Figure 14. Feature-fusion model in Liu et al. (2019). First, it inputs the RGB and NIR images separately into two VGG16 networks and then combined them on the feature map; then, the feature map is detected by Faster-R-CNN.

In most studies, researchers spent energy optimizing algorithms. Peng et al. (2018) used SDD and replaced the original VGG-16 with ResNet-101 to detect apple, citrus, and lichi. Besides, decreasing layers of the backbone of SSD can achieve accurate and precise detection in a low-power hardware (Lamb and Chuah, 2018). Kang and Chen (2020) designed a CNN model named “LedNet,” which is mainly improved by a lightweight backbone, FPN, and ASSP, for fruit detection in an apple orchard. Integration of DenseNet and FPN can obtain small fruits’ features more correctly (Xu et al., 2021). Fu et al. (2018) first used a DL model for kiwifruit detection in 2018, and they developed a kiwifruit detection system based on Faster-R-CNN with ZFNet for filed images. Three years later, they proposed a DY3TNet model based on the addition of convolutional layers to YOLOv3-Tiny for kiwifruit recognition in a wild environment (Fu et al., 2021). Some scholars are also dedicated to kiwifruit detection but used Faster-R-CNN with VGG-16; however, the precision and speed of detection are lower than the results of Fu et al. (2018). Modification of the pooling layer can also improve detection accuracy. Yan et al. (2019) changed the Faster-R-CNN model by replacing the ROI pooling layer with the ROI align layer. Wan and Goudos (2020) modified the pooling layers and convolution layers of the existing Faster-R-CNN. In the two experiments (Yan et al., 2019; Wan and Goudos, 2020), detection speed and accuracy accomplished prominent improvements. As we know, most fruits are elliptical in a 2D space. Thus, specialists presented an ellipse regression model based on Mask-R-CNN for detecting elliptical objects and inferring occluded elliptical objects (Dong W. et al., 2021). The original YOLOv3 has low precision in detecting cherry tomatoes, and DPNs (dual-path networks) can extract richer features of recognition targets. Therefore, researchers improved the YOLOv3 model based on DPNs for identification of cherry tomatoes.

Obstacle Avoidance

Robots should also learn to avoid foliage and branches except when identifying fruits. For sure, researchers thought of making robots recognize obstructions while detecting fruits, so robots can react differently according to different objects. Using the R-CNN model to detect and locate branches of apple trees in natural environments can establish a branch of skeletons, so that the arms of robots can avoid branches while grabbing apples (Zhang J. et al., 2018). For citrus harvest, Yang et al. (2019) utilized the Mask-R-CNN model to recognize and reconstruct branches of citrus trees. Later, the researchers designed a recognition model based on their previous studies for citrus harvest robots to detect fruits and branches simultaneously (Yang et al., 2020). Lin et al. (2021) used a tiny Mask-R-CNN model to identify fruits and branches of guava trees and reconstructed the fruits and branches for robotic harvest.

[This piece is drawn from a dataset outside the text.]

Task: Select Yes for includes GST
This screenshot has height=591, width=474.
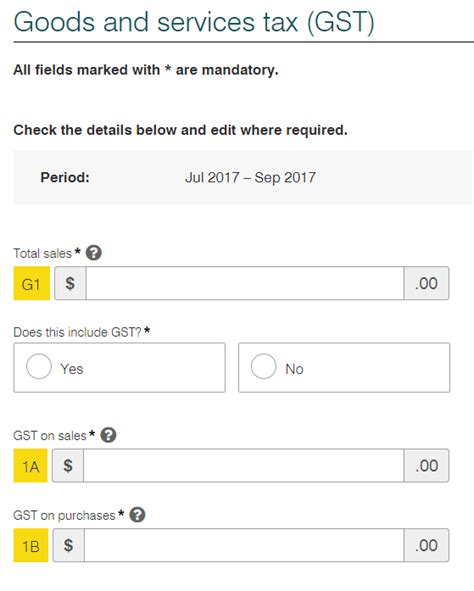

There are some other means for occlusion avoidance except when detecting obstructions. Rehman and Miura (2021) presented a viewpoint plan for fruit harvest. They demonstrated the possible types of a fruit in one scene with the labels “center,” “left,” “right,” “occluded,” which are depicted in Figure 15. The arm of a robot is qualified to determine the harvesting path as per detected labels. What is more, objective fruits could be classified into normal, branch occlusion leaf occlusion, slight occlusion overlapping, or main branch (Liu Y. P. et al., 2018). Also, a new strawberry-harvesting robot with a more sophisticated active obstacle separation strategy has been developed, and the strawberry location detector in the system is based on Mask-R-CNN (Xiong et al., 2020).

FIGURE 15

Figure 15. Possible types of fruit in one scene formulated by Rehman and Miura (2021). (A) Center, (B) left, (C) right, and (D) occluded.

Picking Point Detection

The feasibility of automatic harvesting has been confirmed broadly. A further important issue is locating harvesting points precisely that can guarantee that the robot’s grasp of fruits is accurate and uninjurious. Mask-R-CNN not only can detect an object accurately but can also generate corresponding masks of an object region at the pixel level, which can assist in locating picking points. Longye et al. (2019) segmented and reconstructed the overlapping citrus using the Mask-R-CNN model and performing concave region simplification and distance analysis. Strawberry detection can also employ the Mask-R-CNN model. Then, picking points are determined by analyzing the shape and edge of objective masks (Yu et al., 2018). Ge et al. (2019) also utilized the Mask-R-CNN model to detect strawberries based on RGB-D images that have depth information of images; they performed coordinate transformation and density-based point clustering, and proposed a location approximation method to help robots locate strawberry fruits. Yin et al. (2021) proposed segmenting the contours of grapes from RGB images with Mask-R-CNN and then reconstructing a grape model by fitting a cylinder model based on point cloud data extracted from segmented images. By recognizing and calculating the outline of a bunch of grapes, the arm of robot can grab stalks at the top of a bunch of grapes. Shake-and-catch harvesting first appeared in 2010 (He L. et al., 2017). Some researchers used the Faster-R-CNN model to establish a relationship between fruit location and branch location (Zhang et al., 2020). Connections can help a robot to determine shake points.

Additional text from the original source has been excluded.